The code shows that it is possible to find news topics which have a positive correlation with a stock price within a time frame. Using the Reuters corpus from NLTK, historical news and stock prices for the second half of 2017, it was found that there is a weak positive correlation between a topic and a price. The correlation has a maximum when a delay between topic and price is 1-3 days. Only a news title is used to determine how positive or negative the news is.
See full description the LinkedIn article "".
The script sklearn_lda.py is used to train a Latent Dirichlet Allocation Algorithm on a text corpus. The scikit-learn implementation is of LDA and tokenizer is used in the script.
The script requires a JSON configation. See the examples in the 'configs' folder.
A configuration includes description of dataset, and where a model, tokenizer, and tokens are saved.
'Config' includes examples for:
- NLTK reuters corpus using 90 topics from the corpus,
- NLTK reuters corpus using raw data and custom topics,
- ready to use SQL set of topics from News Corpus Builder and Ready to used corpora finance_corpus.db of the same author. topic selection for time-series prediction
The project doesn't include datasets. Use references in the article or your own data. Corpora from NLTK can be downloaded using NLTK API.
The jupyter notebook shows how to make a simple sentiment analysis when news divided into topics. Irish News are used as an example. A filter removes topics when amount of news is too small. SentimentIntensityAnalyzer from nltk.sentiment.vader determines how positive or negative a particular news is.
This is jupyter notebook shows how to make a simple sentiment analysis when news divided into topics by the LDA model prepared by 'sklearn_lda.py'. ABC News are used as an example. A filter removes topics when amount of news is too small.

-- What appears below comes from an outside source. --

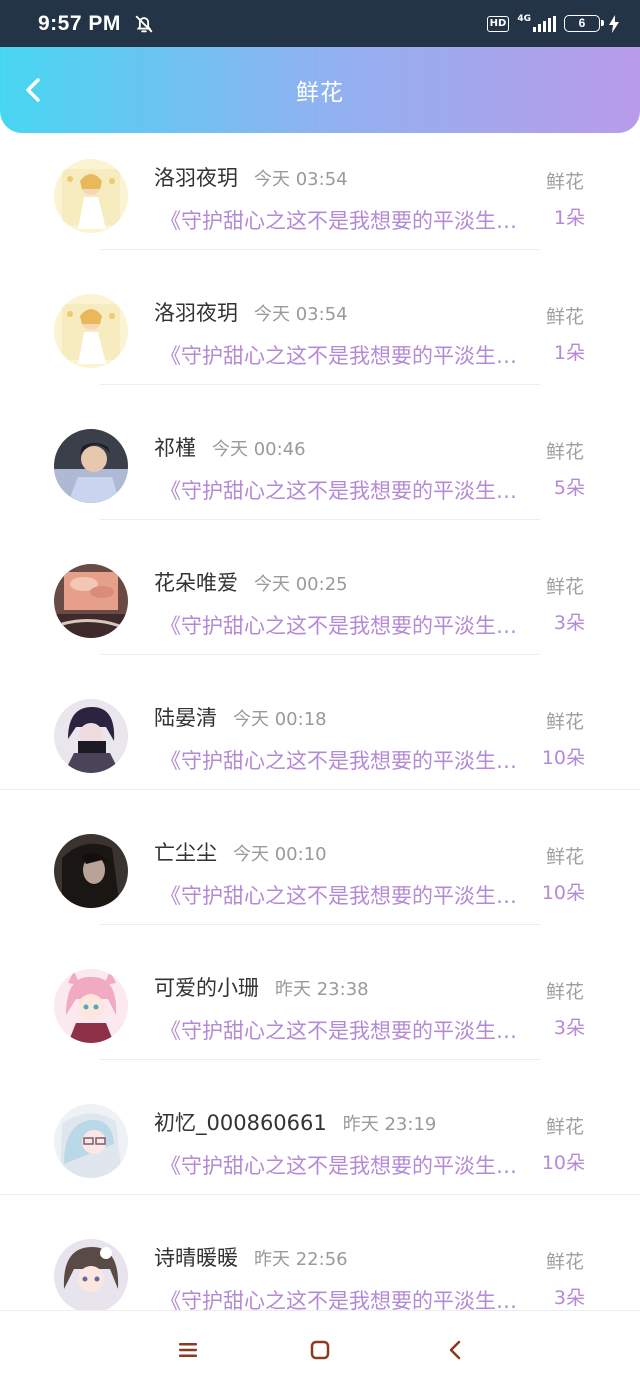 The height and width of the screenshot is (1387, 640). I want to click on chevron-left-icon, so click(33, 90).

Analysis of correlation between topics and daily time-series of Bank of America and City Group from July 2017 to January 2018.

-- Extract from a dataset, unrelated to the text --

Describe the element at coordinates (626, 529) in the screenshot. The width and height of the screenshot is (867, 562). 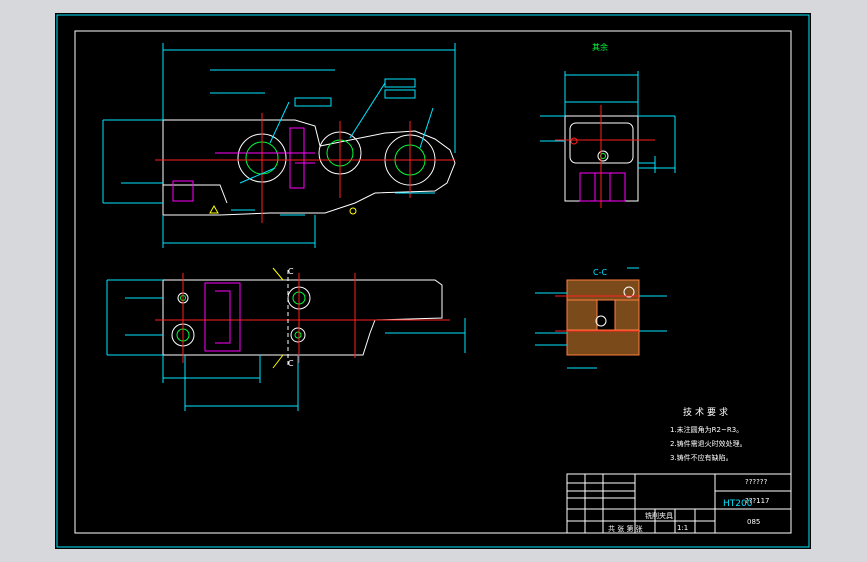
I see `sheet-info: 共 张 第 张` at that location.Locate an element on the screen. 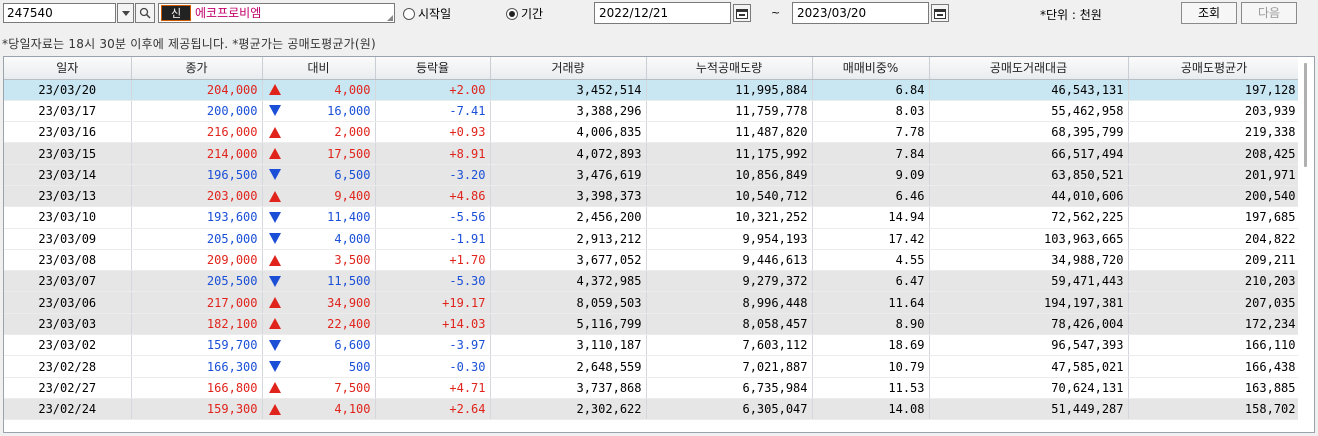  cell-change-value: 11,500 is located at coordinates (349, 282).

The article uses two types of news:
- Irish News, which are already divided into topics,
- ABC News, which are one set of texts and should be split into topics.
The algorithm for Irish News is:
- Reuters-2158-v3-kaggle-irish_news.ipynb prepares a data frame where columns are news types, rows are estimations how news are positive.
- finance-yahoo-irish.ipynb calculates a correlation between a news topic and prices.
ABC News requires additional steps:
- Run 'sklearn_lda' to train the LDA model. The script saves a model, tokenizer, and vectorizer.
- Reuters-2158-v3-kaggle-abc_news.ipynb prepares a data frame where columns are news types found by a model, rows are estimations how news are positive.
- finance-yahoo-ABC.ipynb calculates a correlation between a news topic and prices.